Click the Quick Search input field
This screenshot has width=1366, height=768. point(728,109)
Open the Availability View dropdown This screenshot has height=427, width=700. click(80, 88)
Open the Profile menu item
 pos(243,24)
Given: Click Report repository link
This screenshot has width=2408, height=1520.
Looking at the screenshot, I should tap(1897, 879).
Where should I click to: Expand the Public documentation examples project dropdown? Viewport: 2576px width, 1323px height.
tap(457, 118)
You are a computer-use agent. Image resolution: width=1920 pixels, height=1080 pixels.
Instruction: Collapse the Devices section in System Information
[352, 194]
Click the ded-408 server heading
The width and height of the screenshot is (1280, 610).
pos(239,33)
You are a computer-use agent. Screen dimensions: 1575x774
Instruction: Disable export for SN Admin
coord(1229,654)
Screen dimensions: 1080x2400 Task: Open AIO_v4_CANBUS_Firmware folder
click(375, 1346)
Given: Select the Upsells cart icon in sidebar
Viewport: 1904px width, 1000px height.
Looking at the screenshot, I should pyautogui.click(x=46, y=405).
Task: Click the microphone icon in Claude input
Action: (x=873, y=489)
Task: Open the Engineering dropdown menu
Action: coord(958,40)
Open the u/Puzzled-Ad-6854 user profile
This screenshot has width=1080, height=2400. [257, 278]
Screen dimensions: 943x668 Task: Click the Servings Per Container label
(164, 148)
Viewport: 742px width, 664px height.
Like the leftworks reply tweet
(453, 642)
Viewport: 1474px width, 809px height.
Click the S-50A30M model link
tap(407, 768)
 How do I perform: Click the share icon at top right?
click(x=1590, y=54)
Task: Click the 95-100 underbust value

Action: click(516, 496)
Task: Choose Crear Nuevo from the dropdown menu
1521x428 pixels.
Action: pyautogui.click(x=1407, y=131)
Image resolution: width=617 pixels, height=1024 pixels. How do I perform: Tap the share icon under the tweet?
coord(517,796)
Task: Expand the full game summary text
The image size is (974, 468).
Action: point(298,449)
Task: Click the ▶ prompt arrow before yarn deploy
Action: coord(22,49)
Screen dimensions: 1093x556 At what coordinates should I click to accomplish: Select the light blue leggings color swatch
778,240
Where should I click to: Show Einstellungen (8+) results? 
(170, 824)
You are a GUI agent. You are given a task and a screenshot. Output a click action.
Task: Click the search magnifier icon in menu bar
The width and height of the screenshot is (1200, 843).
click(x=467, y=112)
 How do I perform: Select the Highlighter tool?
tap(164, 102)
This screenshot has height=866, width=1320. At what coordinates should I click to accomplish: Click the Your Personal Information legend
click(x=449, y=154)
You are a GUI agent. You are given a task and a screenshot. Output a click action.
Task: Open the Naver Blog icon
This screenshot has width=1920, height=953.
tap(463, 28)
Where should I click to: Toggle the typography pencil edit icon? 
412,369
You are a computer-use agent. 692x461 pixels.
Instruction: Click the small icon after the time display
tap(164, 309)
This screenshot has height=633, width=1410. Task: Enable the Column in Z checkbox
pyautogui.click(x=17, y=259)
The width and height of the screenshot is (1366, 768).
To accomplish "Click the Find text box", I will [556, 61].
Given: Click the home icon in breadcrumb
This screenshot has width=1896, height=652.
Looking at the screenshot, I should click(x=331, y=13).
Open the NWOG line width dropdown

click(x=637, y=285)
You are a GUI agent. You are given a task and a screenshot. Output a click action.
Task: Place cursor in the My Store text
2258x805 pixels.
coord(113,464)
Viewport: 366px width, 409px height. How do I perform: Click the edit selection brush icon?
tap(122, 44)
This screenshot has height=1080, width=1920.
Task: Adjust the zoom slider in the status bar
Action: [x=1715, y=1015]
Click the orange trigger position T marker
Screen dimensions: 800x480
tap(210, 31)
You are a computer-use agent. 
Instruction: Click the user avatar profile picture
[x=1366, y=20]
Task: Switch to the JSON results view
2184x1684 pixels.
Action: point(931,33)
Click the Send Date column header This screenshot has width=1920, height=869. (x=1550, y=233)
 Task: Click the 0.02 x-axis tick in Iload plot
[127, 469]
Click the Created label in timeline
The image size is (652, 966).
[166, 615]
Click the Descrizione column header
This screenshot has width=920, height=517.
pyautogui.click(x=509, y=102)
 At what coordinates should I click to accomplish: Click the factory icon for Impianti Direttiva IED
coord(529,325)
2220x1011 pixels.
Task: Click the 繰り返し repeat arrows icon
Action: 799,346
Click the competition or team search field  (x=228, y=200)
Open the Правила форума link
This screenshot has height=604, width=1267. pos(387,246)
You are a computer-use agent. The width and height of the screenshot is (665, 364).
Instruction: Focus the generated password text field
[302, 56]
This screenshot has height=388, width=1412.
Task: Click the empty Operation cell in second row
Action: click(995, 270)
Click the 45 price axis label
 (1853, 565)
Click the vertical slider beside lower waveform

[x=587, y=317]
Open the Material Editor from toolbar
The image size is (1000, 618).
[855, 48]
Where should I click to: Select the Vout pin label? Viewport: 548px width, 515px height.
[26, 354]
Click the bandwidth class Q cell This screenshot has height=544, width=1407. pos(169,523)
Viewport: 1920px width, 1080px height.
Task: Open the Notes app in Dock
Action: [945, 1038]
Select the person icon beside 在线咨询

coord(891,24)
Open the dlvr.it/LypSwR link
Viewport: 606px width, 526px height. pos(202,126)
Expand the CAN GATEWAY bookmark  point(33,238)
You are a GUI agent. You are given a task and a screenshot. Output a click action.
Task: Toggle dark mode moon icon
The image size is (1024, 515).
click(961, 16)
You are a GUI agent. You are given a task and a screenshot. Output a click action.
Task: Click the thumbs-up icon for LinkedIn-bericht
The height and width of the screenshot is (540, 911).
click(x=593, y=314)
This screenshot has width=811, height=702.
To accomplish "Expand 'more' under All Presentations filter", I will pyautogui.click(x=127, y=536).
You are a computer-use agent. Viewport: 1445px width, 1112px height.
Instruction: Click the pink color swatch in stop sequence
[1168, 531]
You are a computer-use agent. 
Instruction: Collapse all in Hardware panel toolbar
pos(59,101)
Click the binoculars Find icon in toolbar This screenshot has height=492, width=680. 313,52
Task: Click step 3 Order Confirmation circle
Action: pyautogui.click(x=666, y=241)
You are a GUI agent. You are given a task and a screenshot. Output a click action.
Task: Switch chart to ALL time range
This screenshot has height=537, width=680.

=======

Print all of the items above again, line for line, with every character unchanged.

■ Full answer
Click the Quick Search input field
This screenshot has width=1366, height=768. point(728,109)
Open the Availability View dropdown This screenshot has height=427, width=700. click(80, 88)
Open the Profile menu item
 pos(243,24)
Given: Click Report repository link
This screenshot has width=2408, height=1520.
Looking at the screenshot, I should tap(1897, 879).
Where should I click to: Expand the Public documentation examples project dropdown? Viewport: 2576px width, 1323px height.
tap(457, 118)
You are a computer-use agent. Image resolution: width=1920 pixels, height=1080 pixels.
Instruction: Collapse the Devices section in System Information
[352, 194]
Click the ded-408 server heading
The width and height of the screenshot is (1280, 610).
pos(239,33)
You are a computer-use agent. Screen dimensions: 1575x774
Instruction: Disable export for SN Admin
coord(1229,654)
Screen dimensions: 1080x2400 Task: Open AIO_v4_CANBUS_Firmware folder
click(375, 1346)
Given: Select the Upsells cart icon in sidebar
Viewport: 1904px width, 1000px height.
Looking at the screenshot, I should pyautogui.click(x=46, y=405).
Task: Click the microphone icon in Claude input
Action: (x=873, y=489)
Task: Open the Engineering dropdown menu
Action: coord(958,40)
Open the u/Puzzled-Ad-6854 user profile
This screenshot has width=1080, height=2400. [257, 278]
Screen dimensions: 943x668 Task: Click the Servings Per Container label
(164, 148)
Viewport: 742px width, 664px height.
Like the leftworks reply tweet
(453, 642)
Viewport: 1474px width, 809px height.
Click the S-50A30M model link
tap(407, 768)
 How do I perform: Click the share icon at top right?
click(x=1590, y=54)
Task: Click the 95-100 underbust value

Action: click(516, 496)
Task: Choose Crear Nuevo from the dropdown menu
1521x428 pixels.
Action: pyautogui.click(x=1407, y=131)
Image resolution: width=617 pixels, height=1024 pixels. How do I perform: Tap the share icon under the tweet?
coord(517,796)
Task: Expand the full game summary text
The image size is (974, 468).
Action: point(298,449)
Task: Click the ▶ prompt arrow before yarn deploy
Action: coord(22,49)
Screen dimensions: 1093x556 At what coordinates should I click to accomplish: Select the light blue leggings color swatch
778,240
Where should I click to: Show Einstellungen (8+) results? 
(170, 824)
You are a GUI agent. You are given a task and a screenshot. Output a click action.
Task: Click the search magnifier icon in menu bar
The width and height of the screenshot is (1200, 843).
click(x=467, y=112)
 How do I perform: Select the Highlighter tool?
tap(164, 102)
This screenshot has height=866, width=1320. At what coordinates should I click to accomplish: Click the Your Personal Information legend
click(x=449, y=154)
You are a GUI agent. You are given a task and a screenshot. Output a click action.
Task: Open the Naver Blog icon
This screenshot has width=1920, height=953.
tap(463, 28)
Where should I click to: Toggle the typography pencil edit icon? 
412,369
You are a computer-use agent. 692x461 pixels.
Instruction: Click the small icon after the time display
tap(164, 309)
This screenshot has height=633, width=1410. Task: Enable the Column in Z checkbox
pyautogui.click(x=17, y=259)
The width and height of the screenshot is (1366, 768).
To accomplish "Click the Find text box", I will [556, 61].
Given: Click the home icon in breadcrumb
This screenshot has width=1896, height=652.
Looking at the screenshot, I should click(x=331, y=13).
Open the NWOG line width dropdown

click(x=637, y=285)
You are a GUI agent. You are given a task and a screenshot. Output a click action.
Task: Place cursor in the My Store text
2258x805 pixels.
coord(113,464)
Viewport: 366px width, 409px height. How do I perform: Click the edit selection brush icon?
tap(122, 44)
This screenshot has height=1080, width=1920.
Task: Adjust the zoom slider in the status bar
Action: [x=1715, y=1015]
Click the orange trigger position T marker
Screen dimensions: 800x480
tap(210, 31)
You are a computer-use agent. 
Instruction: Click the user avatar profile picture
[x=1366, y=20]
Task: Switch to the JSON results view
2184x1684 pixels.
Action: point(931,33)
Click the Send Date column header This screenshot has width=1920, height=869. (x=1550, y=233)
 Task: Click the 0.02 x-axis tick in Iload plot
[127, 469]
Click the Created label in timeline
The image size is (652, 966).
[166, 615]
Click the Descrizione column header
This screenshot has width=920, height=517.
pyautogui.click(x=509, y=102)
 At what coordinates should I click to accomplish: Click the factory icon for Impianti Direttiva IED
coord(529,325)
2220x1011 pixels.
Task: Click the 繰り返し repeat arrows icon
Action: 799,346
Click the competition or team search field  (x=228, y=200)
Open the Правила форума link
This screenshot has height=604, width=1267. pos(387,246)
You are a computer-use agent. The width and height of the screenshot is (665, 364).
Instruction: Focus the generated password text field
[302, 56]
This screenshot has height=388, width=1412.
Task: Click the empty Operation cell in second row
Action: click(995, 270)
Click the 45 price axis label
 (1853, 565)
Click the vertical slider beside lower waveform

[x=587, y=317]
Open the Material Editor from toolbar
The image size is (1000, 618).
[855, 48]
Where should I click to: Select the Vout pin label? Viewport: 548px width, 515px height.
[26, 354]
Click the bandwidth class Q cell This screenshot has height=544, width=1407. pos(169,523)
Viewport: 1920px width, 1080px height.
Task: Open the Notes app in Dock
Action: [945, 1038]
Select the person icon beside 在线咨询

coord(891,24)
Open the dlvr.it/LypSwR link
Viewport: 606px width, 526px height. pos(202,126)
Expand the CAN GATEWAY bookmark  point(33,238)
You are a GUI agent. You are given a task and a screenshot. Output a click action.
Task: Toggle dark mode moon icon
The image size is (1024, 515).
click(961, 16)
You are a GUI agent. You are given a task and a screenshot. Output a click action.
Task: Click the thumbs-up icon for LinkedIn-bericht
The height and width of the screenshot is (540, 911).
click(x=593, y=314)
This screenshot has width=811, height=702.
To accomplish "Expand 'more' under All Presentations filter", I will pyautogui.click(x=127, y=536).
You are a computer-use agent. Viewport: 1445px width, 1112px height.
Instruction: Click the pink color swatch in stop sequence
[1168, 531]
You are a computer-use agent. 
Instruction: Collapse all in Hardware panel toolbar
pos(59,101)
Click the binoculars Find icon in toolbar This screenshot has height=492, width=680. 313,52
Task: Click step 3 Order Confirmation circle
Action: pyautogui.click(x=666, y=241)
You are a GUI agent. You are given a task and a screenshot. Output a click action.
Task: Switch chart to ALL time range
This screenshot has height=537, width=680.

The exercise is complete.